Work item
An exact copy, beginning at the line containing "Activate the text tool marked A" and ending at the final line of the records that follow, is the answer; it has no pictures and no other text.

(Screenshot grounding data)
--
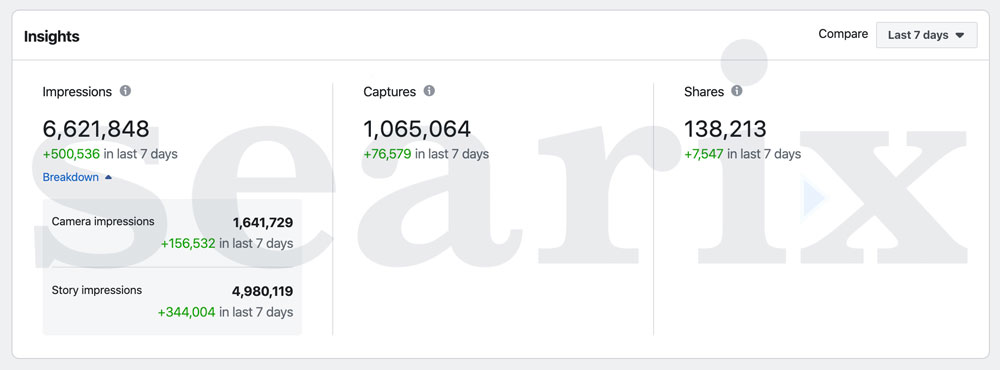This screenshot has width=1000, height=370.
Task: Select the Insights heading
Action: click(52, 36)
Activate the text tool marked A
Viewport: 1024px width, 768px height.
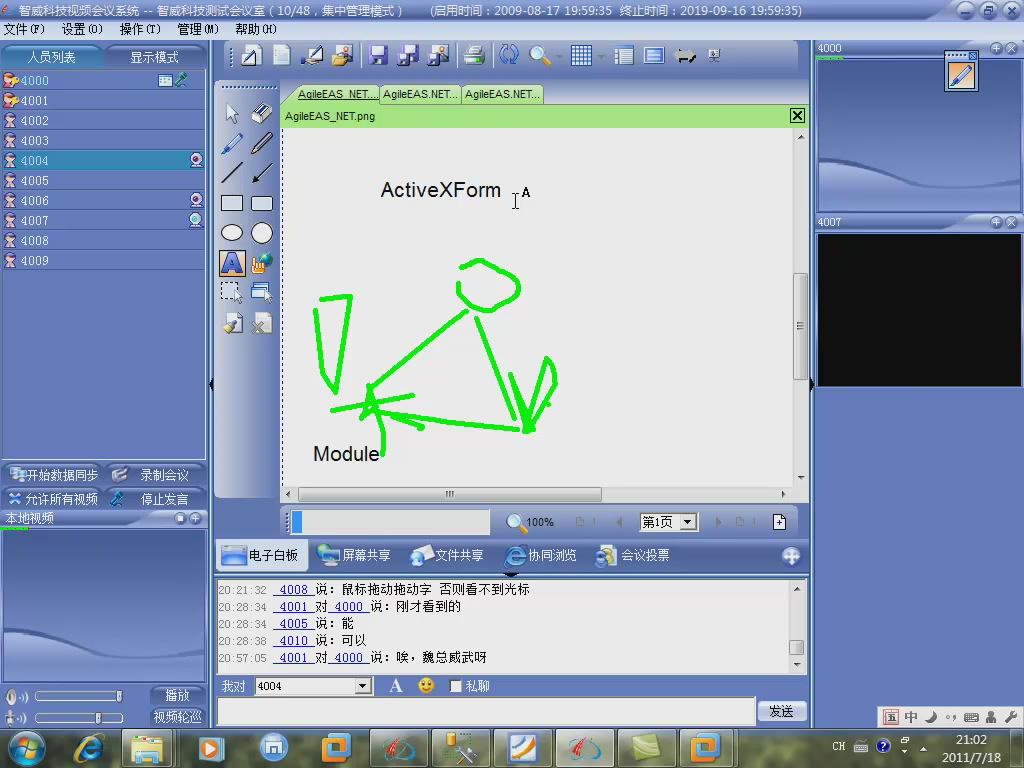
--
Solution to this task
Activate the text tool marked A
Viewport: 1024px width, 768px height.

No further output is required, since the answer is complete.